DATA SECTION:
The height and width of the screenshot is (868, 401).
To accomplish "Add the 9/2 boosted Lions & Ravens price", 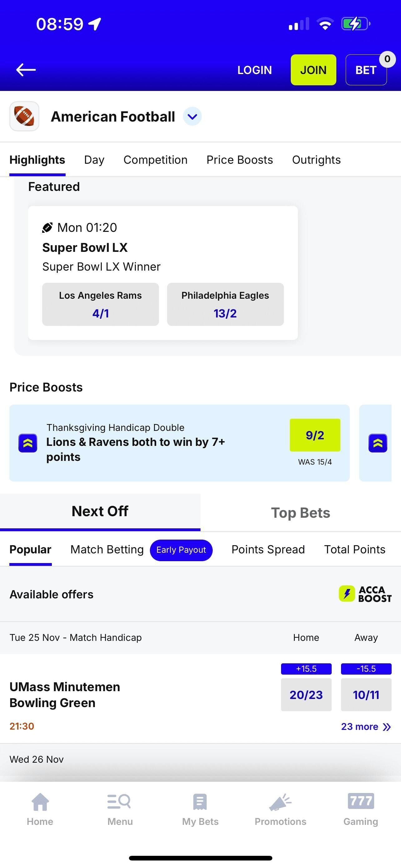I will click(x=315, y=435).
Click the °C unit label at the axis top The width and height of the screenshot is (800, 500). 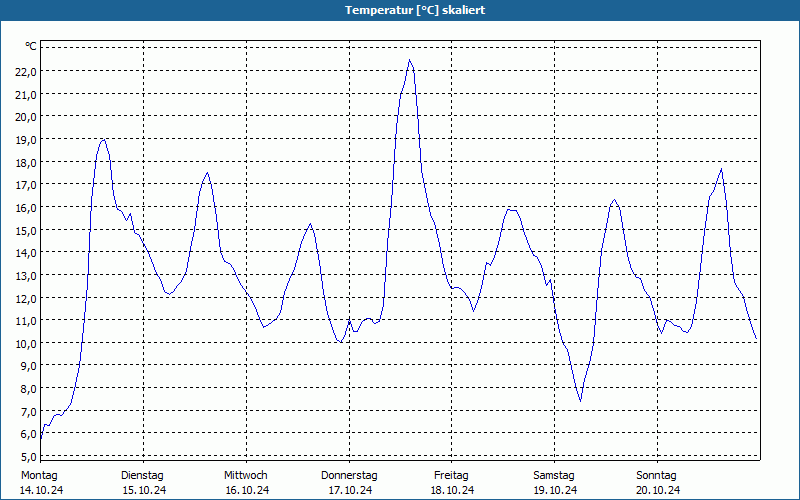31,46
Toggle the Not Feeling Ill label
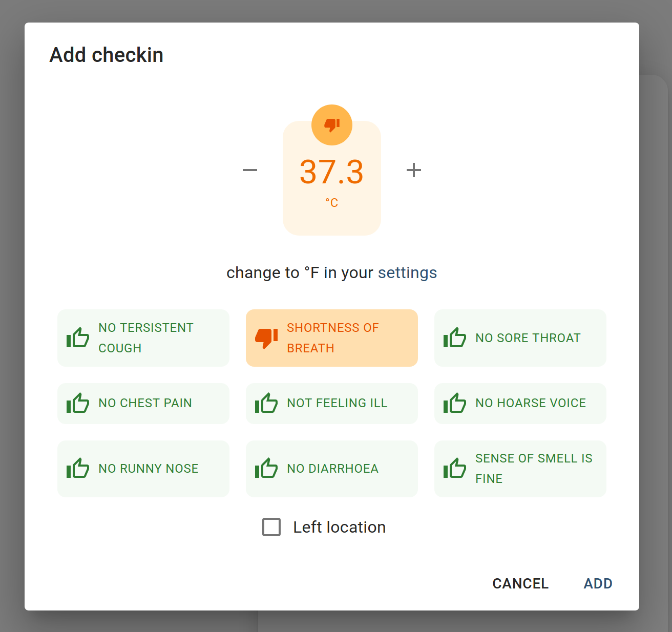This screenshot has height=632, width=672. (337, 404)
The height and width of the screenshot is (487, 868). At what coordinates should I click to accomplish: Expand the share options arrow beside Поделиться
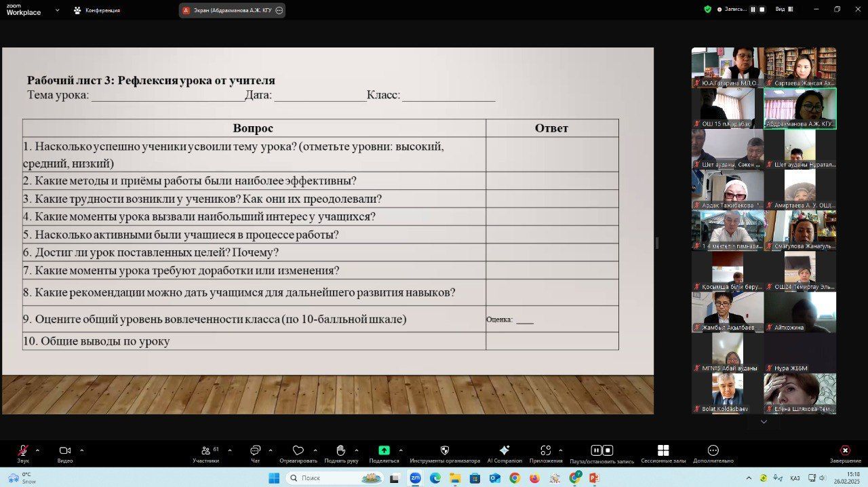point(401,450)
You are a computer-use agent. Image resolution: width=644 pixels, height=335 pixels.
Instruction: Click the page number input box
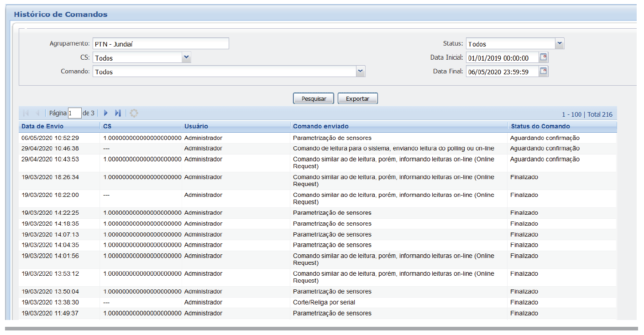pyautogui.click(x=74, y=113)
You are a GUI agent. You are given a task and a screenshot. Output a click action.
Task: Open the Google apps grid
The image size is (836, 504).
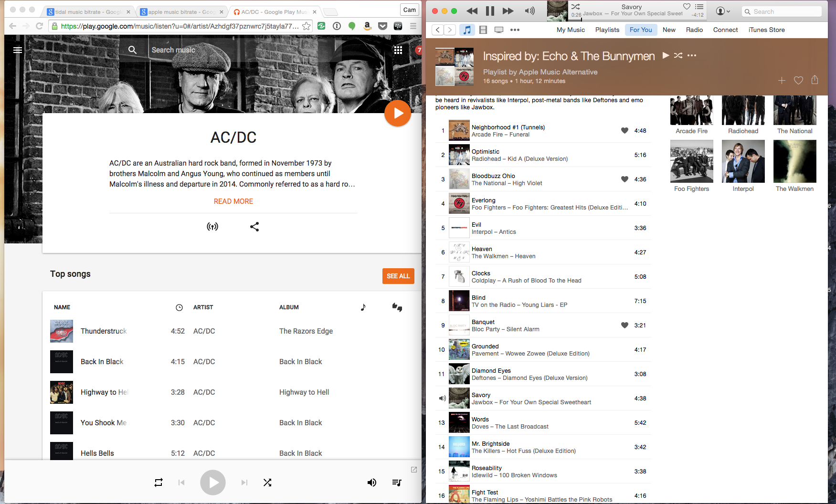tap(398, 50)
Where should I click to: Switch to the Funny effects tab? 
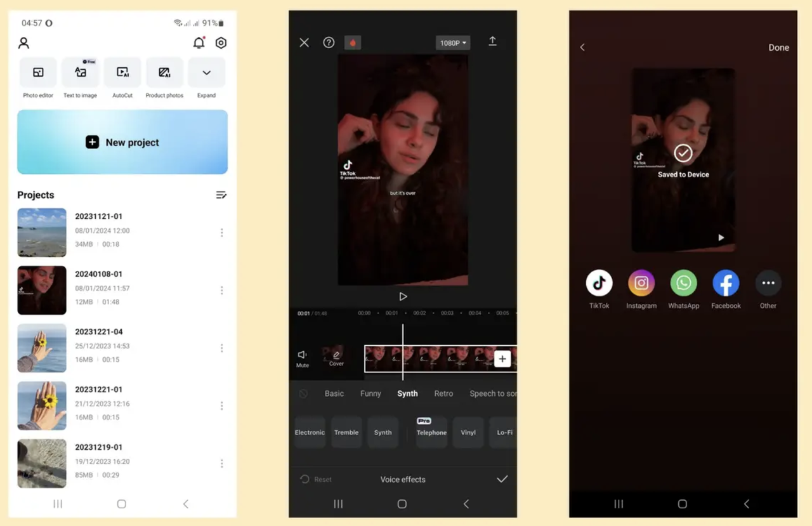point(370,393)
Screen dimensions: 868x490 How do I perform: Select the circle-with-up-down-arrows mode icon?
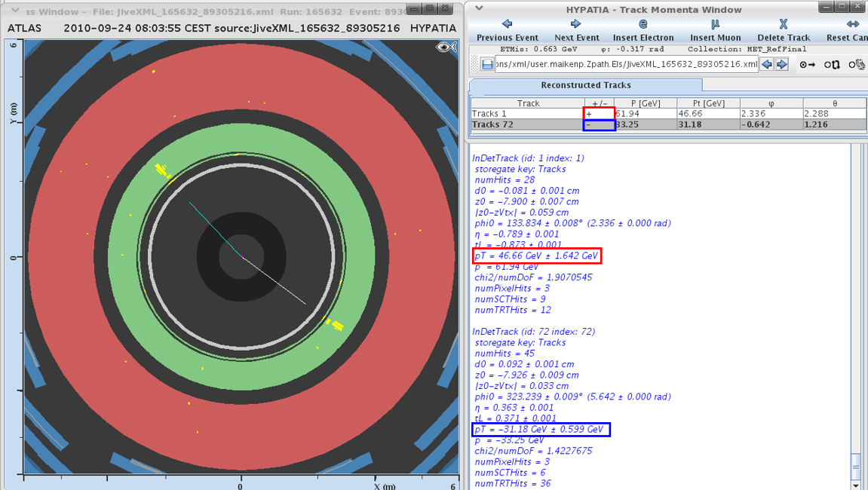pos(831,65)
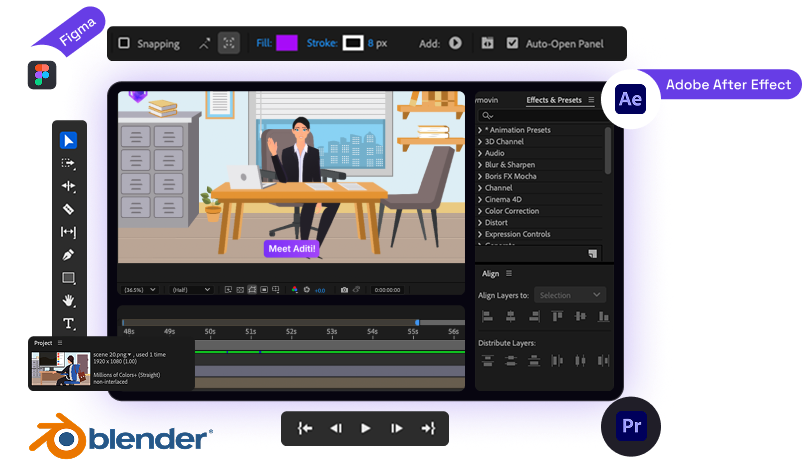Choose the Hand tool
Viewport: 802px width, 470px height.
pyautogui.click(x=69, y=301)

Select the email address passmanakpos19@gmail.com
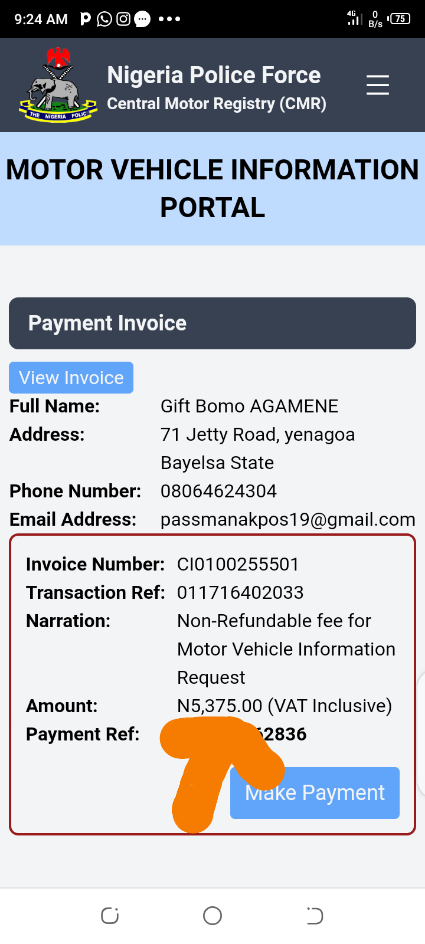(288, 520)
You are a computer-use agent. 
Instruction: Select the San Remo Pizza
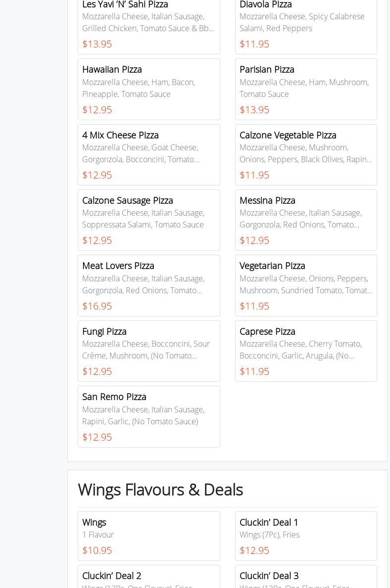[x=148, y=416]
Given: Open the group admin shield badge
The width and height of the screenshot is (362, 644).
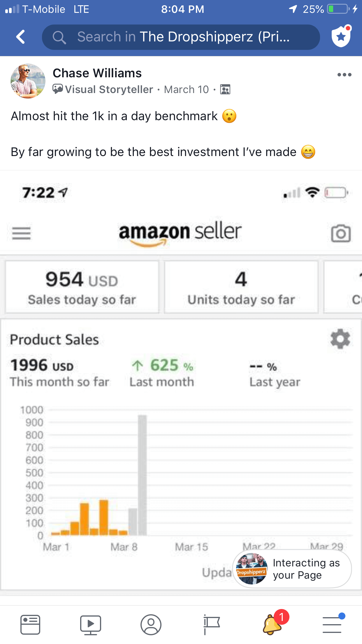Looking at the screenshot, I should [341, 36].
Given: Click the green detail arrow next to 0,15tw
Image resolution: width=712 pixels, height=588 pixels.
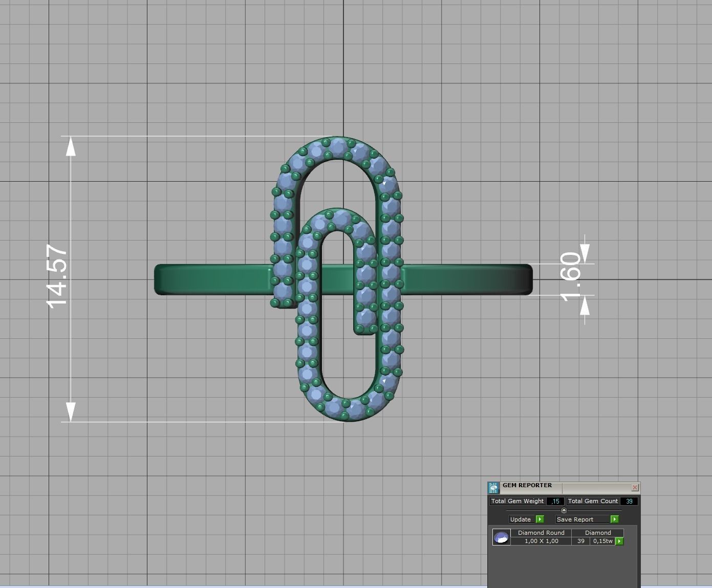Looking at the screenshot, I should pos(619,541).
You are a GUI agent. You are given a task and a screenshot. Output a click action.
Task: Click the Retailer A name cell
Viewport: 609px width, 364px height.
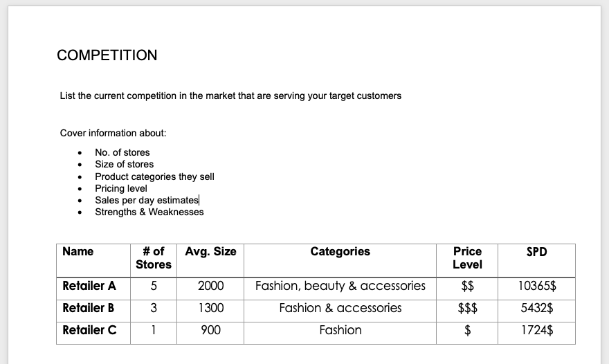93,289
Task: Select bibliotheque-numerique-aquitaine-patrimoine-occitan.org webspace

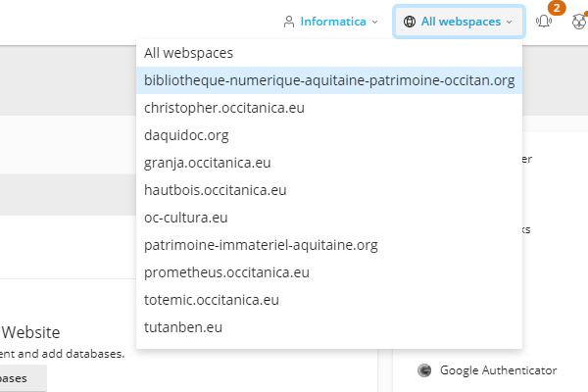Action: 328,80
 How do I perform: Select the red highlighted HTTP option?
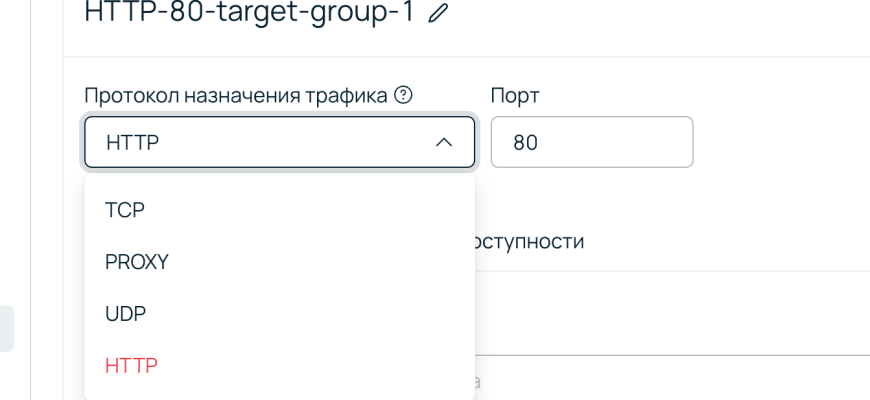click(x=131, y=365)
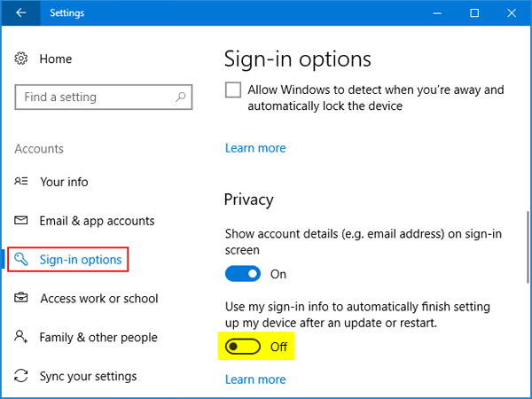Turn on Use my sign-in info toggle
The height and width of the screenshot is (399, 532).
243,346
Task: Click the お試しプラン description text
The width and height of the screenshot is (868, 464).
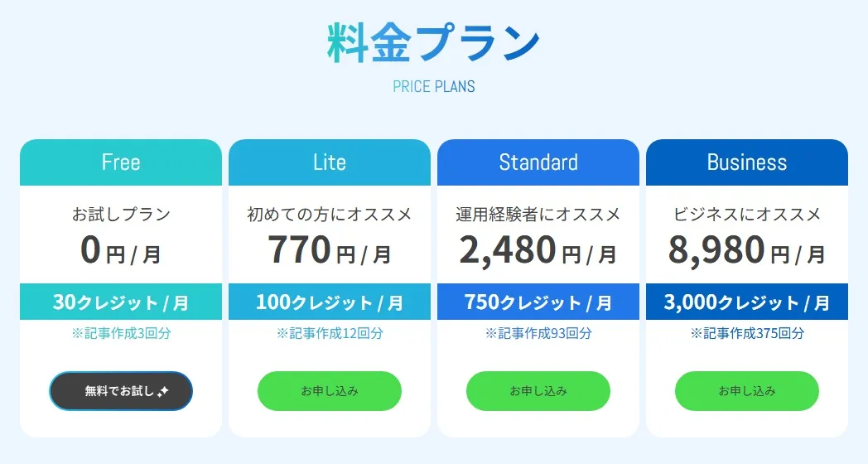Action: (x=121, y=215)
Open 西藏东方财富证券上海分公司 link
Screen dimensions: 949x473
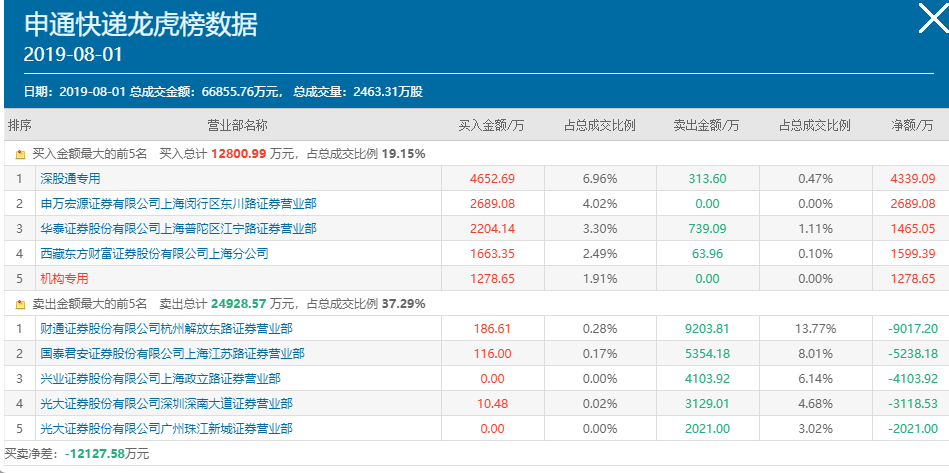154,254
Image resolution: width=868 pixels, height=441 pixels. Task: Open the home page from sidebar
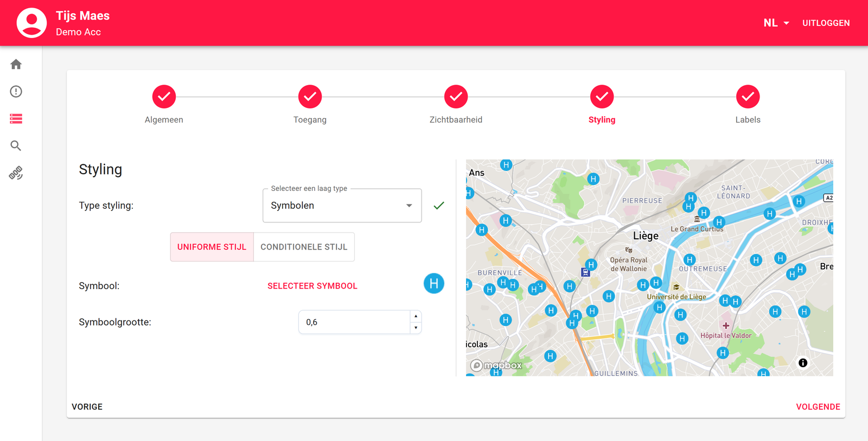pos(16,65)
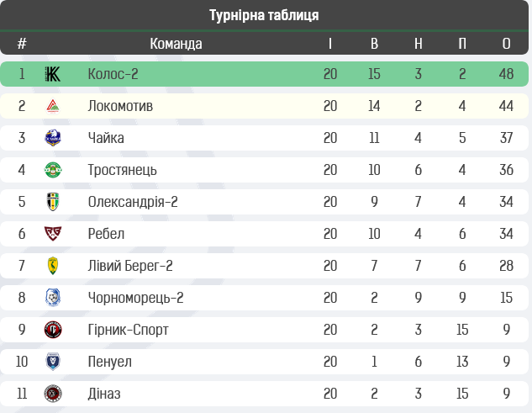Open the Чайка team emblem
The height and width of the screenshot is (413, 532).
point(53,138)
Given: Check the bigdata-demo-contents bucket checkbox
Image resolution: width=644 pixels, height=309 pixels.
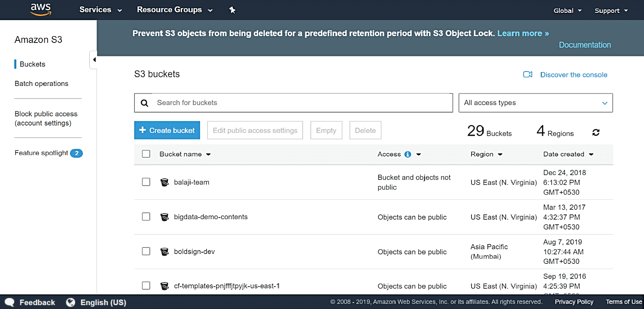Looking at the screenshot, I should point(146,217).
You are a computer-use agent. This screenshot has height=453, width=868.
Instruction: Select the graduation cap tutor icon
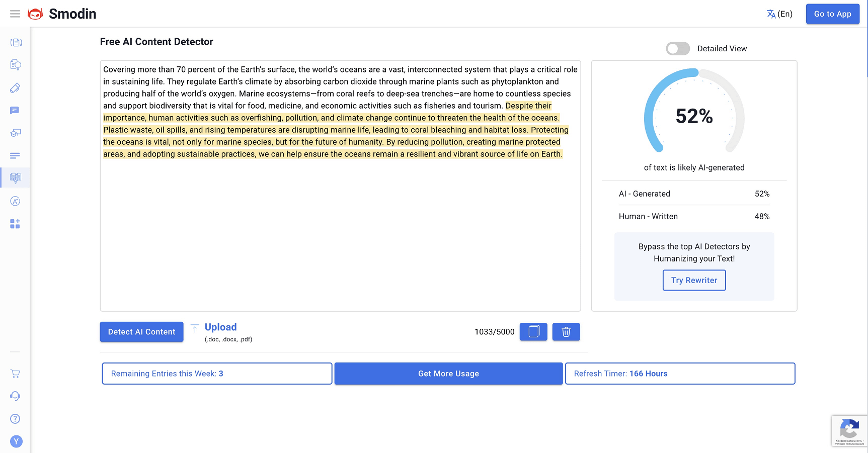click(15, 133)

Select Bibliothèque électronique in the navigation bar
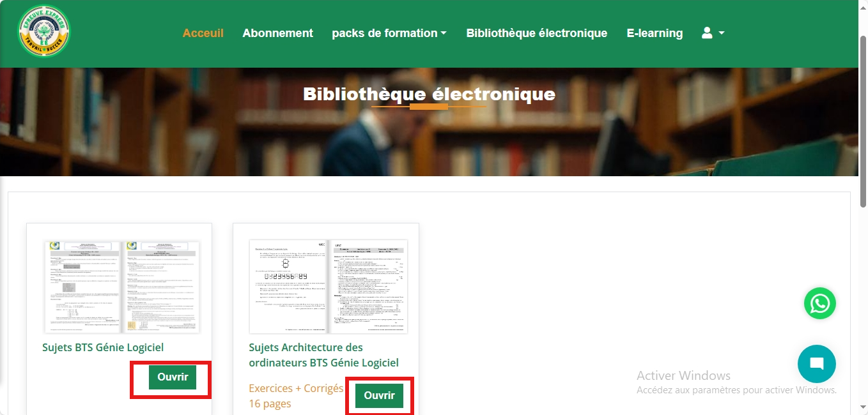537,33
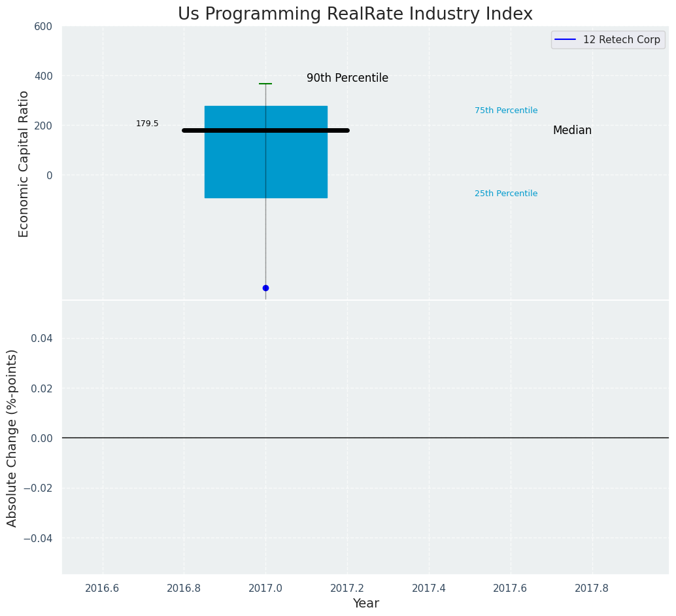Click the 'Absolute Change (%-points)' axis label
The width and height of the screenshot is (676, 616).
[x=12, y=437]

PROMPT:
For this copy, leave pictures out and reproduce the lines from the one bearing "Given: Check the" through the final line of the listing above, both ends included.

WRITTEN ANSWER:
Given: Check the bigdata-demo-contents bucket checkbox
Image resolution: width=644 pixels, height=309 pixels.
Looking at the screenshot, I should point(146,217).
You are a computer-use agent. This screenshot has height=453, width=868.
Instruction: Select the graduation cap tutor icon
click(15, 133)

Select Bibliothèque électronique in the navigation bar
537,33
Click the 'Absolute Change (%-points)' axis label
The width and height of the screenshot is (676, 616).
[x=12, y=437]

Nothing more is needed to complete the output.